Wednesday, December 5, 2012

GSoC recap for Crowdsourcing Biology team at TSRI

(As presented on the Google Open Source Blog)
The Crowdsourcing Biology team at the Scripps Research Institute participated in the Google Summer of Code for the first time this year.  Five students contributed to efforts to harness the power of community intelligence to advance biomedical science.

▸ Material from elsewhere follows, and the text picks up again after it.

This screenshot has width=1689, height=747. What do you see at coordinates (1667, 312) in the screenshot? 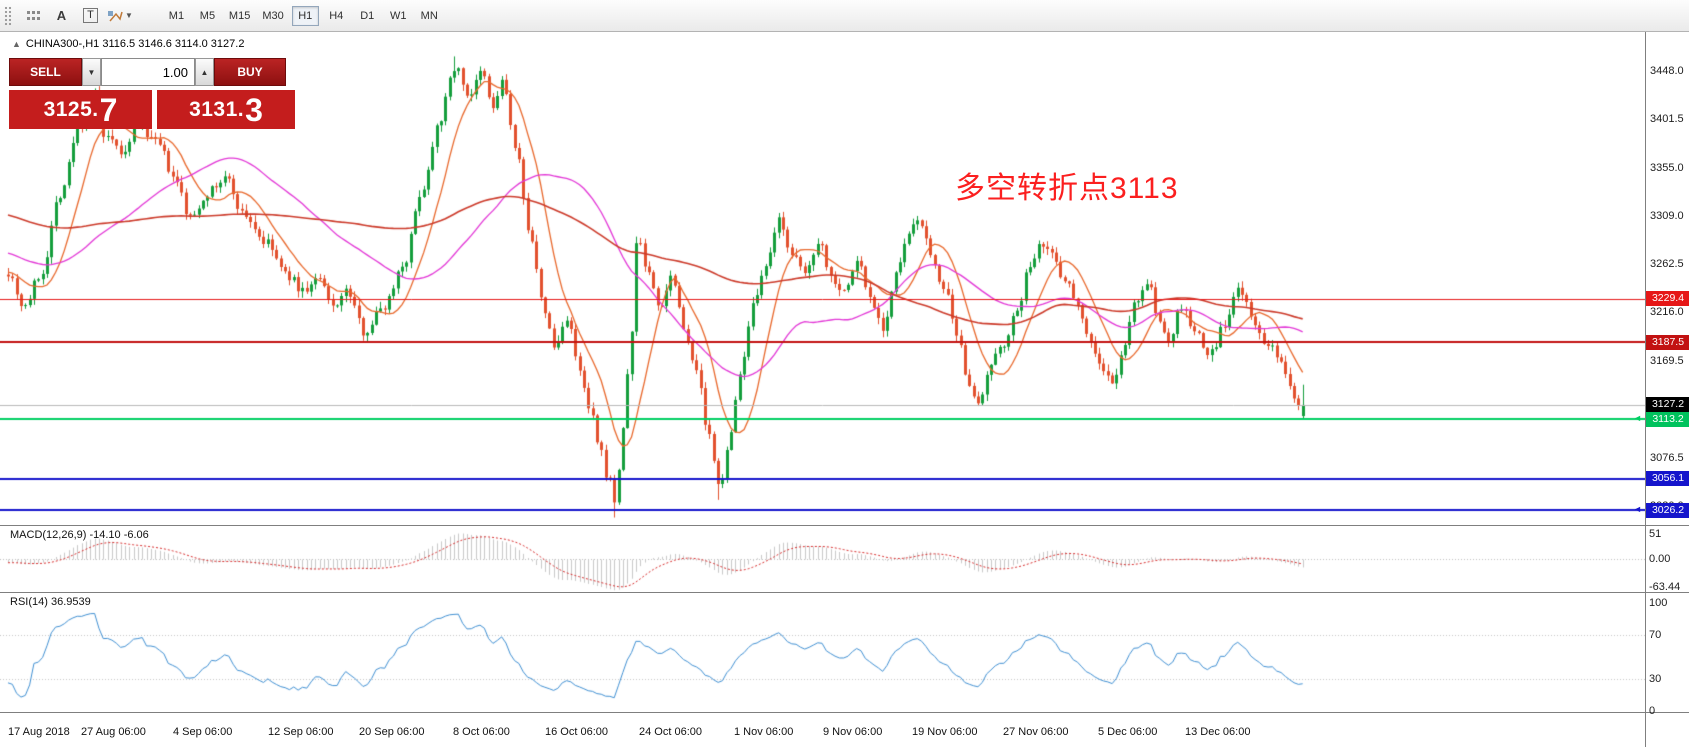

Maximilian Ludvigsson took the first steps in the creation of Semantic BioGPS.  BioGPS is a user-extensible Web portal that provides easy access to information about genes from hundreds of different websites.  Maxmilian produced a tool that allows BioGPS users to annotate regions of gene-centric Web pages to state, computationally, what different areas of the page ‘mean’.  These semantic annotations enable scripts to extract structured content about genes from these Web pages, paving the way for a new version of BioGPS that provides integrated views across multiple data sources.

Karthik G developed an interactive network visualization for the data linking genes to diseases in the GeneWiki+.  The GeneWiki+ is a Semantic Media Wiki (SMW) installation that dynamically integrates data about human genes from Wikipedia and from SNPedia.  While SMW queries provide a great way for programmers and advanced wiki users to interact with data, the graphical network that Karthik created gives ordinary biologists a new, intuitive, and sometimes beautiful way to explore connections between genes and disease.

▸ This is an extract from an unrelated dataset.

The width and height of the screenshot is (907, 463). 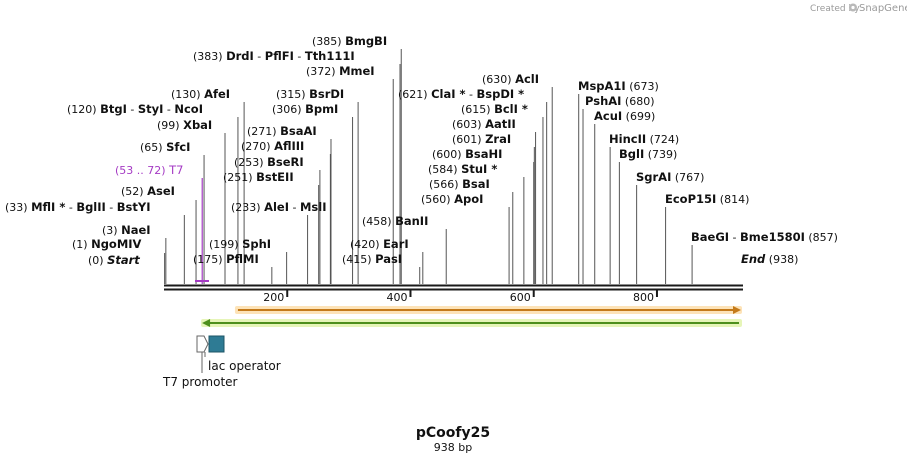 I want to click on site-bsrdi: (315) BsrDI, so click(x=310, y=94).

Clarence Leung began the development of a new version of the crowdsourcing game Dizeez.  In this new two-player game, players are challenged to get their partner to guess a particular disease by prompting them with related genes.  This game follows in the tradition of ‘games with a purpose’ such as Foldit and the ESP game by producing novel, validated gene-disease associations as a result of game play.  

Shivansh Srivastava worked on migrating BioGPS’s gene report layout windowing system from ExtJS to both a jQuery windowing environment and a Yahoo User Interface-based approach.  This view in BioGPS provides biologists with a customizable environment for accessing gene-centric data from a diverse collection of sources.  Shivansh’s efforts provided BioGPS developers with insight into the technical limitations of each solution, as compared to the current BioGPS ExtJS codebase.

Kevin Wu developed a scalable and efficient system for storing and analyzing biologically meaningful sets of genes.  Accessible via a RESTful HTTP interface, the system uses MongoDB for storage and custom code for distributed computing that executes statistical comparisons across thousands of gene sets in parallel.  For any particular gene set, Kevin’s code makes it possible to rapidly identify similar gene sets and to calculate the ‘enrichment’ (a statistical measure of overlap) of that gene set with respect to any other.  This work will soon be integrated into BioGPS to allow users to save their own gene sets and to query for similar gene sets from others.

Thanks to all of our excellent students for their great contributions and to Google for sponsoring this unique program.  We are looking forward to participating in the GSoC for many years to come!